Not sure what it says, other than more people don’t trust the US dollar and that US stocks are in a value-free bubble.

http://www.interest.co.nz/ratesblog/index.php/2009/11/13/top-10-at-10-do...

I think this deserves a detailed reply.

The DOW-Gold ratio is one of the most important economic indicators.

First I will quote Krassimir Petrov:

Quote:
Dow-Gold Ratio.

The Dow-Gold ratio represents the most important ratio between the relative prices of financial assets and real assets.

The Dow component represents the valuation of financial assets; the gold component – of real assets.

When leverage in the financial system increases significantly, so does this ratio. A very high ratio is interpreted as an imbalance between financial and real assets – financial assets are grossly overvalued, while real assets are grossly undervalued.

It also implies that a correction eventually will be necessary – either through deflation, which implies deleveraging and a collapsing stock market, or through inflation, which implies stagnant stock market for many years and steadily rising prices of real assets, commodities, and gold, usually associated with stagnant economy and typically resulting in stagflation. The first case—deflation—occurred during the 1930s, while the second case—stagflation—occurred during the 1970s

Dow-Gold Ratio: One of the most important ratios to understand
http://neuralnetwriter.cylo42.com/node/2166

and then this explanation from Krassimir Petrov:

Quote:
The first scenario , deflation, implies a major contraction in the supply of money and credit, similar to the one during the Great Depression. Consumer and commodity prices would fall rapidly; the stock market and real estate market would collapse. Back then, stock prices and real estate fell roughly 10 times and gold rose only a little. If this scenario were to play out, then a reasonable forecast for the Dow will be about $1,000-1,500, while the gold price will be likely in the range of $800-1,500. This scenario is highly unlikely as the Fed will fight tooth and nail to prevent a deflation from taking hold.

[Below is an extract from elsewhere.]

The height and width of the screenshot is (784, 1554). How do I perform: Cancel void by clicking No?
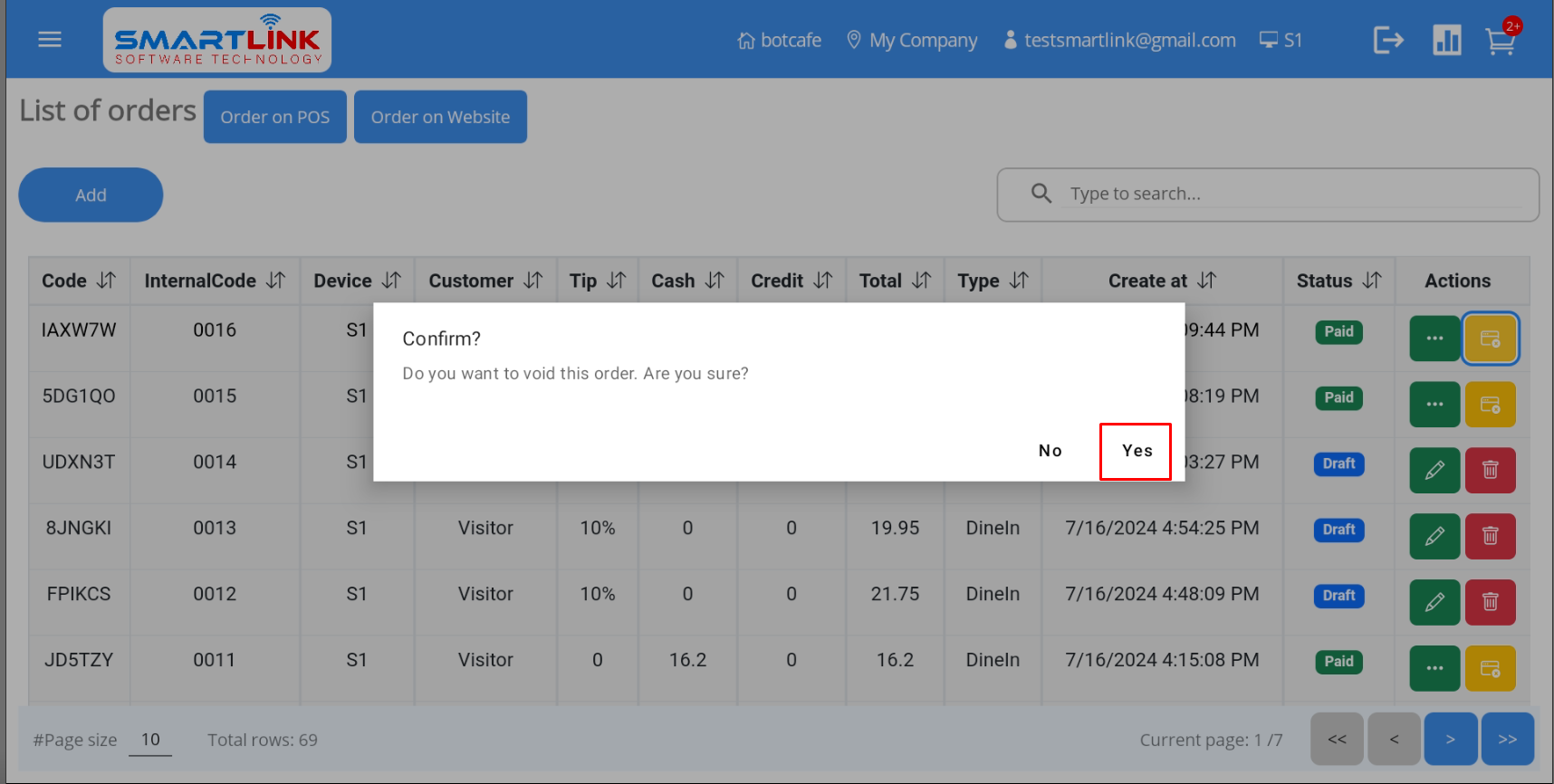pos(1050,451)
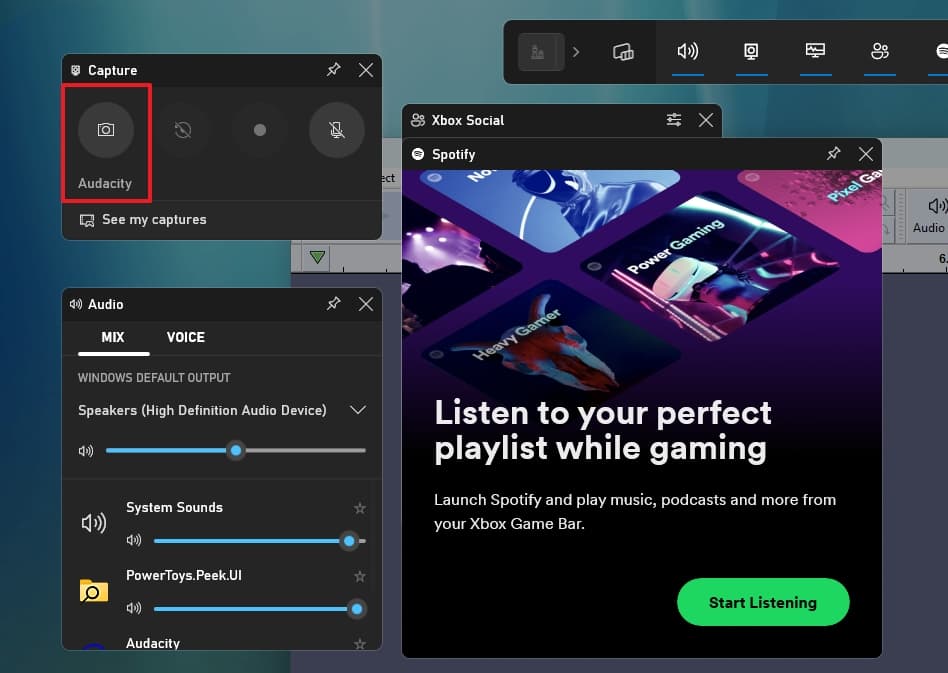Toggle the Audio widget from Game Bar

(687, 52)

The second scenario , stagflation, is most likely. It should look similar to the 1970s. Back then, the Dow made its peak in 1966. It made little progress for about 15 years, so that in 1980 it was just about where it was in 1966, roughly around 1,000. Gold, on the other hand, rose from a low of $35 all the way to $850. This means that strong inflation during the period kept the Dow from falling, so it did not fall as it did during the Great Depression. On the other hand, inflation powered the price of gold about 25-fold. In this scenario, we should expect the Dow to remain range-bound in the 10,000-15,000 range. Then, a gold forecast of 10,000 is perfectly realistic.

The third scenario , very strong inflation, is definitely possible, although less likely than stagflation. This would mean a typical, commonly-observed inflation of a third-world country, may be 15-25% annually. This kind of inflation could easily power the Dow may be 3-4 times in the coming decade, may be all the way to $30,000-50,000. This could mean a $20 for a loaf of bread or a gallon of gasoline. This would imply a gold price in the range of 20,000-50,000. It is possible, even probable, but in my opinion, not very realistic.

http://www.marketoracle.co.uk/Article3753.html

which I posted about here:

Krassimir Petrov: How High Can Gold Go Before Peaking - Gold Dow Jones Ratio Important Indicator
http://neuralnetwriter.cylo42.com/node/100

Now onto Bernard's comment.

Quote:
When compared with the gold price, the US stock market remains near record lows

Just using the chart Bernard posted, you can see that the DOW-gold ratio peaked at about 40.
It is currently at about 10.
So the ratio has fallen by a factor of 4.

You can also see that the ratio has been as low as about 1.
A repeat of that would mean a further fall by a factor of 10.

So it has fallen to 1/4 of the peak, and could fall to 1/10 of the current value.

Hardly close to a low.

I will now post a far better chart:

I strongly suggest you read this article of mine:

Dow-Gold Ratio: One of the most important ratios to understand
http://neuralnetwriter.cylo42.com/node/2166

which I think demonstrates why the DOW-gold ratio is so important and useful.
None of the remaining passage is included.